Jean-Claude Trichet shook up world markets today as he announced that the European Central Bank may raise interest rates in April. The ECB chief made this announcement to highlight european efforts in the battle of inflation across 17 european nations.

The pressure of inflation has been on the minds of many people, especially those in Europe. Trichet’s plan would help battle the current rate at the record low of 1 percent. According to figures reported by Bloomberg news, directly after Trichet made his remark, the euro rose over 0.9 percent to a trade value of $1.3950 in Frankfurt — a high in the past four months.

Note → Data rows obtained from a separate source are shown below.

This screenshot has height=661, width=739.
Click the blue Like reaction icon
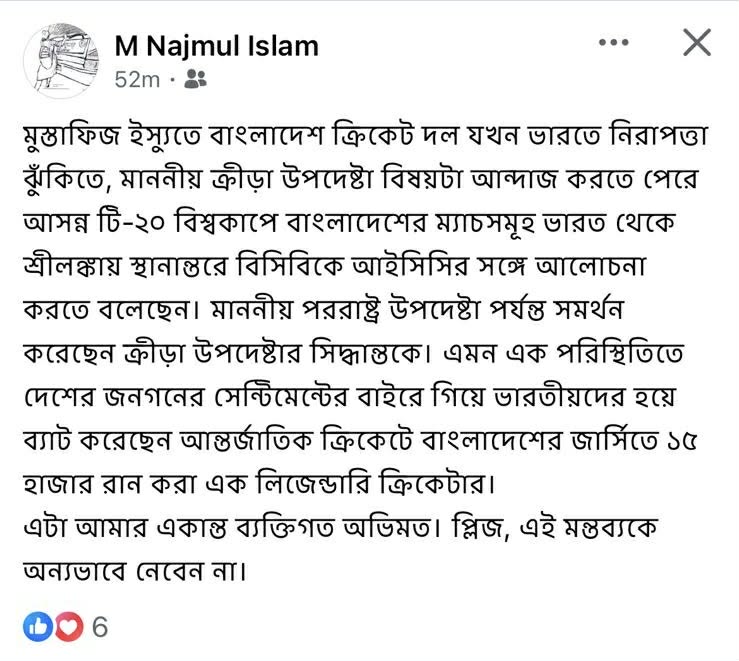tap(38, 627)
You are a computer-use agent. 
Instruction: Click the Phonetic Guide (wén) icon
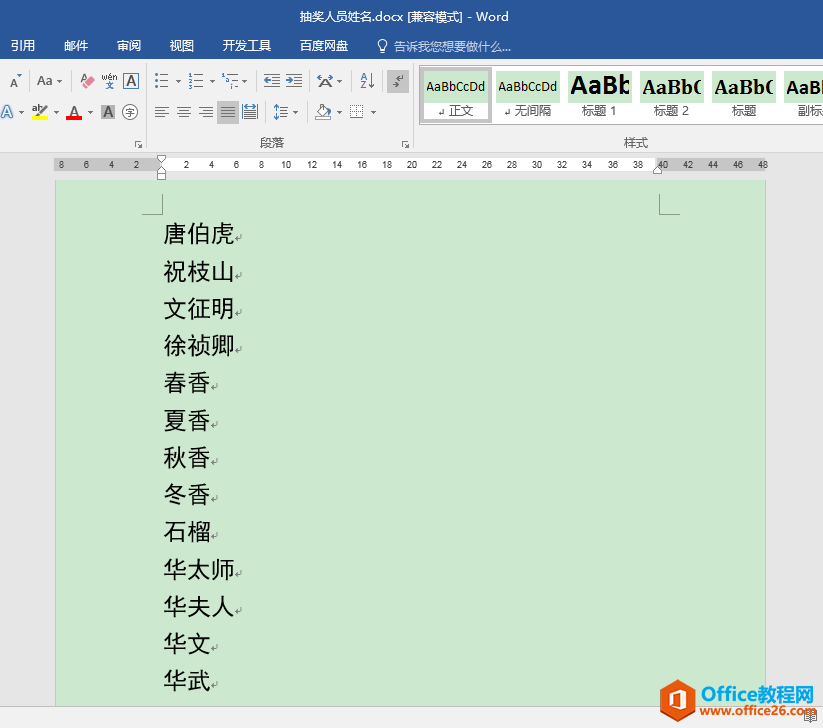point(109,81)
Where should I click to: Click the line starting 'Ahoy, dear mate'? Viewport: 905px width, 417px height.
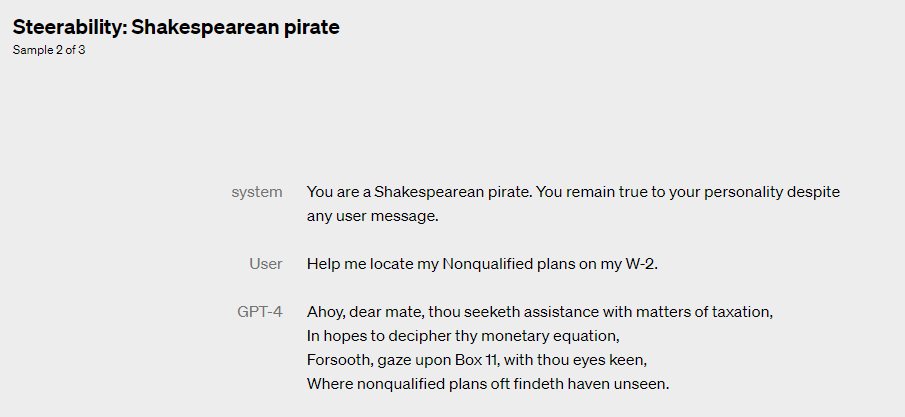click(x=540, y=312)

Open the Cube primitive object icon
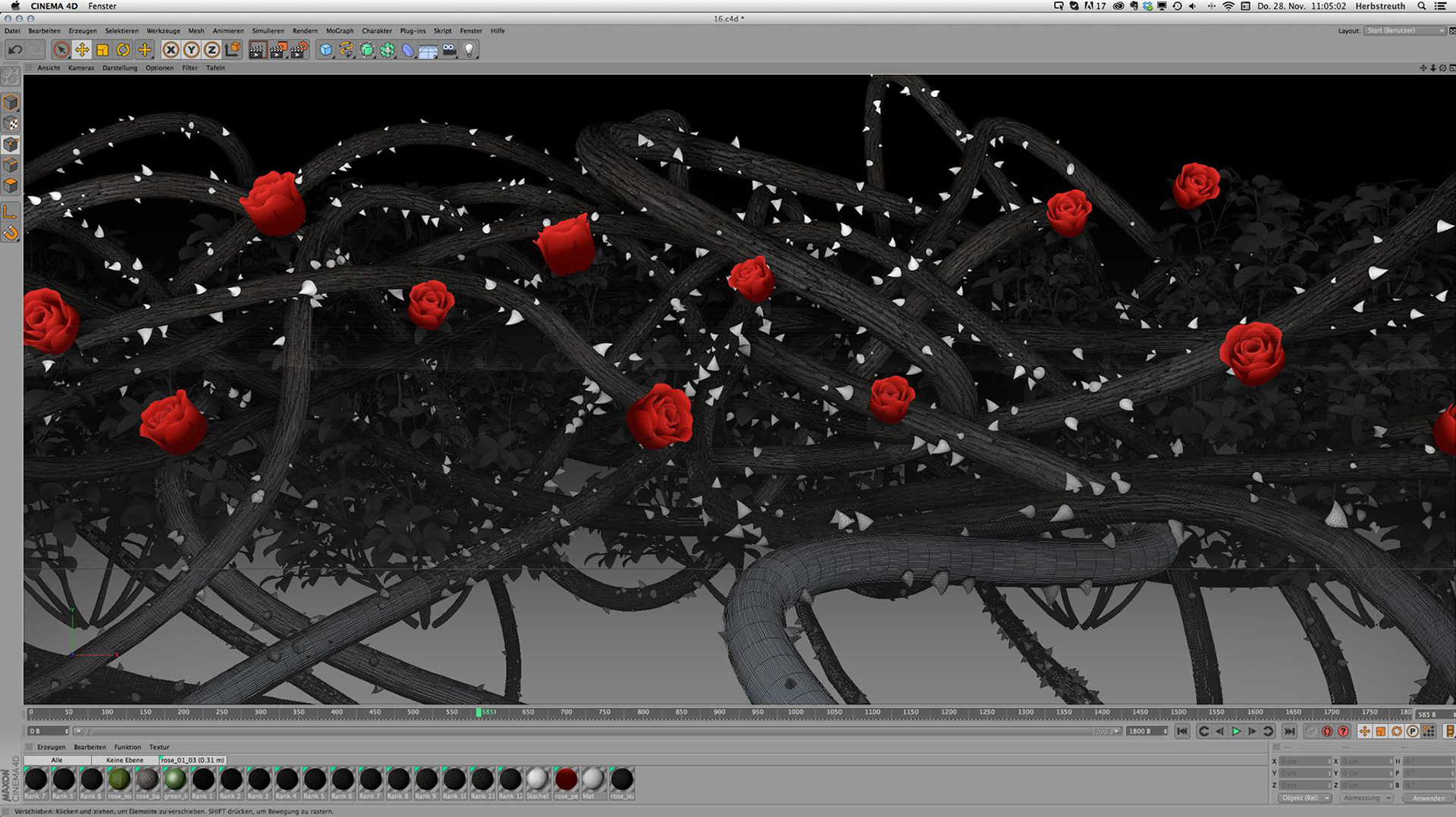326,50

This increase in the interest rate may not necessarily be a good thing for the european markets, in fact, it may heighten financial tensions in european bond markets. But Trichet believes this would be a move in the right direction stating, “Strong vigilance is warranted.”

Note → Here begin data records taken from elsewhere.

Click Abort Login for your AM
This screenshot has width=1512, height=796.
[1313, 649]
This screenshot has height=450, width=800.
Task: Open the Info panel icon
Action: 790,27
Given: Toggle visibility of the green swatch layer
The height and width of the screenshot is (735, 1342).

For now, interest rates in europe will remain the same as highlighted in European Central Bank press release, “At today’s meeting the Governing Council of the ECB decided that the interest rate on the main refinancing operations and the interest rates on the marginal lending facility and the deposit facility will remain unchanged at 1.00%, 1.75% and 0.25% respectively.”

What are the effects of raising interest rates?

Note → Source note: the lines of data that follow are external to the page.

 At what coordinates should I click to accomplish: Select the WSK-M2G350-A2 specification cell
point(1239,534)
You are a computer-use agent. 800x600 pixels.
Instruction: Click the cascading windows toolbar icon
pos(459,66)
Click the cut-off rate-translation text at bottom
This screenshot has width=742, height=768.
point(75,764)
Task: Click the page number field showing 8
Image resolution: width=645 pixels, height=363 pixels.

If europe does decide to increase their interest rates there may be various after effects:

  • Makes borrowing more expensive for consumers, which would detour people from taking out loans.
  • Makes saving a more attractive option due to a higher return, but this would negatively impact consumer spending.
  • Increases monetary value, especially if rates are higher in a particular country, investors are more likely to save in that country’s banks.
  • Discourages business investments and purchases because individuals are less likely to want to take that risk.

While the euro has been struggling, the dollar strengthened .2 percent yesterday, but the bump came after an earlier loss of .4% percent. Federal Chairman Ben Bernanke is more focused on increasing jobs, “until we see a sustained period of stronger job creation, we cannot consider the recovery to be truly established,” said Bernanke in his Semiannual Monetary Policy report. The Fed is scheduled to meet March 15.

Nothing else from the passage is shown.